Work instructions |
1. In the biography of Charles Egbert Stanton, where was his father running the railroad hotel when the railroad was completed in 1869?
2. Write out the passage of the Charles Egbert Stanton biography that begins at the words "American U.S. Army" and stops after "First World War.".
3. Continue the biography of Charles Egbert Stanton from the point where it stops.

Text |
────────

American U.S. Army officer

Charles Egbert Stanton (November 22, 1858 – May 8, 1933) was an officer in the United States Army, and attained the rank of colonel. A veteran of the Spanish–American War, he served as chief disbursing officer and aide to General John J. Pershing during World War I. He is best known for having included the memorable expression "Lafayette, we are here!" in a speech he gave in Paris during the First World War.

==Early life==
Charles E. Stanton was born in Monticello, Illinois on November 22, 1858, a son of Egbert Stanton and Adeline (Morgan) Stanton. As a boy he was raised in part along the roadbed of the Union Pacific Railroad during its construction as part of the First transcontinental railroad; his father ran businesses that catered to the construction crews, and was operating the railroad hotel at Promontory, Utah when the railroad was completed in 1869. At the ceremony on Promontory Summit where engines of the Union Pacific and the Central Pacific Railroad touched cowcatchers to symbolize the opening of the transcontinental route, Stanton rode in the UP's engine and rang the engine's bell.

────────

Source data |
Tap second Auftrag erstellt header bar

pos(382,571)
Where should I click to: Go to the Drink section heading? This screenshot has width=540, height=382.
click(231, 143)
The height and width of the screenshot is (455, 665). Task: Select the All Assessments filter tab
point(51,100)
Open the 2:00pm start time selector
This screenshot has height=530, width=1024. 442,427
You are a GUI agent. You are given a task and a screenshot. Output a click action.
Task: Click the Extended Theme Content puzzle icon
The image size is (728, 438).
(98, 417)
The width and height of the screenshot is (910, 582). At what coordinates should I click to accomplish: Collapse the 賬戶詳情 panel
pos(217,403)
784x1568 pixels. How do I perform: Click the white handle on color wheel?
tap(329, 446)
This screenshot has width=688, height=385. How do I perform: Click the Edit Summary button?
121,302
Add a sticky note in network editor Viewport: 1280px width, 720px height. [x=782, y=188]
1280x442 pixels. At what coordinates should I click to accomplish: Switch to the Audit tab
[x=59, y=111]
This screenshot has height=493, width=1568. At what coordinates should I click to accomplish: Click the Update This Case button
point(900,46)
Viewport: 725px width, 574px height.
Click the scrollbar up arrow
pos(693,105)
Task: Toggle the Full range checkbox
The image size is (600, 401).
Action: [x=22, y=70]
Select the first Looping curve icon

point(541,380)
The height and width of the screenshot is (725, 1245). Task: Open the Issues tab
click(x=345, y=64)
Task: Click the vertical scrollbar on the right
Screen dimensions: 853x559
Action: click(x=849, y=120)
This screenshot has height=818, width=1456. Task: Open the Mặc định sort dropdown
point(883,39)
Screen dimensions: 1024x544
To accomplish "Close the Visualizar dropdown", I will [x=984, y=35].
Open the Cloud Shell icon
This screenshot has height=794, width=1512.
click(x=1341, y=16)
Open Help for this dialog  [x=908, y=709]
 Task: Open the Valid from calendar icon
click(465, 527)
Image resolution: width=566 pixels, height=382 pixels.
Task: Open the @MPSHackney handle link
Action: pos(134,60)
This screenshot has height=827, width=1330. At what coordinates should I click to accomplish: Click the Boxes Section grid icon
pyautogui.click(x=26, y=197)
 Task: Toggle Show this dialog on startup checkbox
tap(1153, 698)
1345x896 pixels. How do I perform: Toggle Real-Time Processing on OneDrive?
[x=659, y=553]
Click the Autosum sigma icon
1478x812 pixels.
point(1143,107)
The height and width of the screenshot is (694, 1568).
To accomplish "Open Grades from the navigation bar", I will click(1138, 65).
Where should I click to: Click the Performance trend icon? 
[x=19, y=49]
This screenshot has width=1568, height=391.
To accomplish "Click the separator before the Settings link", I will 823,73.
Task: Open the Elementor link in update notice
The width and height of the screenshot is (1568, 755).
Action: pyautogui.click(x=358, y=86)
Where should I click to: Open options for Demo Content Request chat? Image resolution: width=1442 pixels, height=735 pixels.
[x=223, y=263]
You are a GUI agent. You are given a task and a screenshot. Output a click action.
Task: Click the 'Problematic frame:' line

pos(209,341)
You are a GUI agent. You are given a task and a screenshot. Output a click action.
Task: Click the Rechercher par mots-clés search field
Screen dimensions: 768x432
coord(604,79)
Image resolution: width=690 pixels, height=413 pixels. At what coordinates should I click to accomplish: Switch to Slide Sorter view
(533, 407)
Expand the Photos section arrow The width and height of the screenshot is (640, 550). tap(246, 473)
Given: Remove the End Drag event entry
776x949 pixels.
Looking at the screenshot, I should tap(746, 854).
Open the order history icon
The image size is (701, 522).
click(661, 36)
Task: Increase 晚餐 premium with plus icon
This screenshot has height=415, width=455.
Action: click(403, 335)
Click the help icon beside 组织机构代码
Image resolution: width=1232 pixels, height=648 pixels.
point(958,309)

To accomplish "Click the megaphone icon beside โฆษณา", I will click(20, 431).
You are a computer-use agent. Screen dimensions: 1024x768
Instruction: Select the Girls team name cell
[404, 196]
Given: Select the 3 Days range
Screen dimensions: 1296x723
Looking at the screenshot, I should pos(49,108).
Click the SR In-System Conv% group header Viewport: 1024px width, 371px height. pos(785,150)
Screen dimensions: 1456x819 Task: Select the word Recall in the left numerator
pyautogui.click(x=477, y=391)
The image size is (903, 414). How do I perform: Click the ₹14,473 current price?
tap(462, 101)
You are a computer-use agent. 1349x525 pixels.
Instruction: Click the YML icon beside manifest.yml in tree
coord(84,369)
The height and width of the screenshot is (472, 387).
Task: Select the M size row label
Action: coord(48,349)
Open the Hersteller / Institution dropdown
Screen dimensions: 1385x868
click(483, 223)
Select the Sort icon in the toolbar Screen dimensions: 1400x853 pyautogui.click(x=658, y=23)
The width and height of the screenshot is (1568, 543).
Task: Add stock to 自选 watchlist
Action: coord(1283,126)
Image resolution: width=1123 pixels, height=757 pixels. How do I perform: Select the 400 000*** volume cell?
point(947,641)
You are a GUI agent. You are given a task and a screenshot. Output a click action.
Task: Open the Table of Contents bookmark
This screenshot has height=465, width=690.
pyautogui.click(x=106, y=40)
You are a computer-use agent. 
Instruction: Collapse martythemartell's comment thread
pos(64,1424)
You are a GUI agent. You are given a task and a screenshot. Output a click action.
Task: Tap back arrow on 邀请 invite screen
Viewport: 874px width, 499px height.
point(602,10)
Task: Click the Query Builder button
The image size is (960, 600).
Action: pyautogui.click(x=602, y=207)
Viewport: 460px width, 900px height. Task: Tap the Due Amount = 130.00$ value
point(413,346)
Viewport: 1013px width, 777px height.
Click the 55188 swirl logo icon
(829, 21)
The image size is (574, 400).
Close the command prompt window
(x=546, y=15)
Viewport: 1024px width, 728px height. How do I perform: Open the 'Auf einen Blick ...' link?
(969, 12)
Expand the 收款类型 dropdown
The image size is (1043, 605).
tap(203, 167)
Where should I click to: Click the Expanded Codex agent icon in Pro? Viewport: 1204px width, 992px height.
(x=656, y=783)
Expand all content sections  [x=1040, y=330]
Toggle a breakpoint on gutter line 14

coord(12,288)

────────

Results for each task |
1. At Promontory, Utah.

2.
American U.S. Army officer

Charles Egbert Stanton (November 22, 1858 – May 8, 1933) was an officer in the United States Army, and attained the rank of colonel. A veteran of the Spanish–American War, he served as chief disbursing officer and aide to General John J. Pershing during World War I. He is best known for having included the memorable expression "Lafayette, we are here!" in a speech he gave in Paris during the First World War.

3.
Stanton was educated in San Francisco, and then attended Santa Clara University and Yale University. He worked at silver mines in Nevada, farmed in Minnesota, sold mineral water for a company in Idaho, and sold fire extinguishers in San Francisco. He served as Chief Clerk of the Utah Territorial Assembly, and Salt Lake County Clerk. He was a delegate to the Utah constitutional convention which resulted in statehood in 1895.

==Army career==
In 1898 Stanton was appointed a paymaster of volunteers in the United States Army with the rank of major. He served in the Philippines during the Spanish–American War, and after his 1901 discharge accepted a regular Army commission as a captain in the paymaster corps. He continued to serve in the army, and at the start of World War I he was a lieutenant colonel on the staff of John J. Pershing. He served as chief disbursing officer for the American Expeditionary Forces, and received the Distinguished Service Medal and the French Legion of Honor. Stanton retired as a colonel on December 1, 1920.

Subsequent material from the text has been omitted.